促进骨修复并避免内固定相关感染是骨折治疗的两大任务。前期研究验证内固定功能涂层可产生促进骨修复的作用，也为内固定相关感染的预防提供了新的技术；但现有涂层仍无法有机整合抗菌及促进骨修复的双重功能。黑磷纳米片作为新型的光热转化材料，由红外光激发后产生41-47度的高温，通过破坏细胞膜和变性蛋白诱导不可逆的病原细胞消融，且缓慢降解并启动原位生物矿化过程以促进骨修复。利用以上理化特性，本课题拟将黑磷纳米片加载于羟基磷灰石涂布的内固定表面形成黑磷纳米片/羟基磷灰石的内固定新型涂层。为验证该涂层的抗菌与促进骨修复的双重功能并探讨其机制，本课题拟利用模拟体液及骨折模型等，采用物理学、影像学、分子生物学等研究方法，观察该复合涂层的体外光热转化特性、生物安全性、体外抗菌效能及对骨髓间充质干细胞增值和分化的影响以揭示其成骨效应的细胞机制，并评价体内抗菌及促骨修复的作用。本研究将为该新型涂层的应用提供实验依据。
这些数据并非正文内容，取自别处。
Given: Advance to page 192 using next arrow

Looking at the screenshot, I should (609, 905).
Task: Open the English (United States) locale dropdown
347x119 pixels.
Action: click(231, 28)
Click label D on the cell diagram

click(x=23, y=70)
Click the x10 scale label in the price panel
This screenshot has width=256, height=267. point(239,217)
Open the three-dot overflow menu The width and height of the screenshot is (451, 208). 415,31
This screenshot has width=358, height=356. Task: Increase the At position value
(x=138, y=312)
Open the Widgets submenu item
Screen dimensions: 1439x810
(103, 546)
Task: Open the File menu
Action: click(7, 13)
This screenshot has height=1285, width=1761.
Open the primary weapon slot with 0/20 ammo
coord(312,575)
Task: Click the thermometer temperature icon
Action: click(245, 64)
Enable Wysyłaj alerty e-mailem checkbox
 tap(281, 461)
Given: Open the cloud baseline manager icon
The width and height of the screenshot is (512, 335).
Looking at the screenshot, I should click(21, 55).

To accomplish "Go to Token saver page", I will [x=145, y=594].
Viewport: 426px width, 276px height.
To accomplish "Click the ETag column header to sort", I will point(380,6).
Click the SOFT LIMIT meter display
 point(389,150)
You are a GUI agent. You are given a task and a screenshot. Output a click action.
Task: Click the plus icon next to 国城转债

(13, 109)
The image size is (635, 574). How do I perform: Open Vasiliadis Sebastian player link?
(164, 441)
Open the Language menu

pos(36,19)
To promote facture healing and prevent the infection associated with internal fixation are two main missions to treat fracture. The previous research has proved that improvement of functional coating of internal fixation can produce the biological effect to promoting fracture healing, which also will provide a novel technical means to reduce the infection associated with the internal fixation. However, the existing coatings cannot perfectly integrate both anti-microbial and promoting facture healing effect. Recent studies have shown that as a new photothermal conversion material, black phosphorus nanosheets can generate high temperature of about 41-47 ° C after motivation by near infrared ray, induce irreversible ablation of etiological cell by disrupting cell membranes and denatured proteins, and along with slowly degrading drive in situ biominelization to promote bone regeneration. Utilizing the above physicochemical characteristics, the project is going to load black phosphorus nanoplatelets on the surface of hydroxyapatite coated metal internal fixation to form a new composite coating of black phosphorus/hydroxyapatite. In order to verify the effect of the composite coating to ablate bacteria and promote the fracture healing and to explore its mechanism, this project intends to use simulated body fluids and animal fracture models, using physics, imaging, molecular biology and other research methods to evaluate in vitro photothermal conversion characteristics of the composite coating, in vitro antibacterial efficacy, biosafety and the effect to the proliferation and differentiation of bone marrow mesenchymal cells to reveal molecular mechanism of osteogenesis effect, and use animal models to evaluate whether the composite coating has in vivo double effect to ablate bacteria and promote the fracture healing. The research of this project will provide experimental evidence for the application of this novel composite coating of mental internal fixation.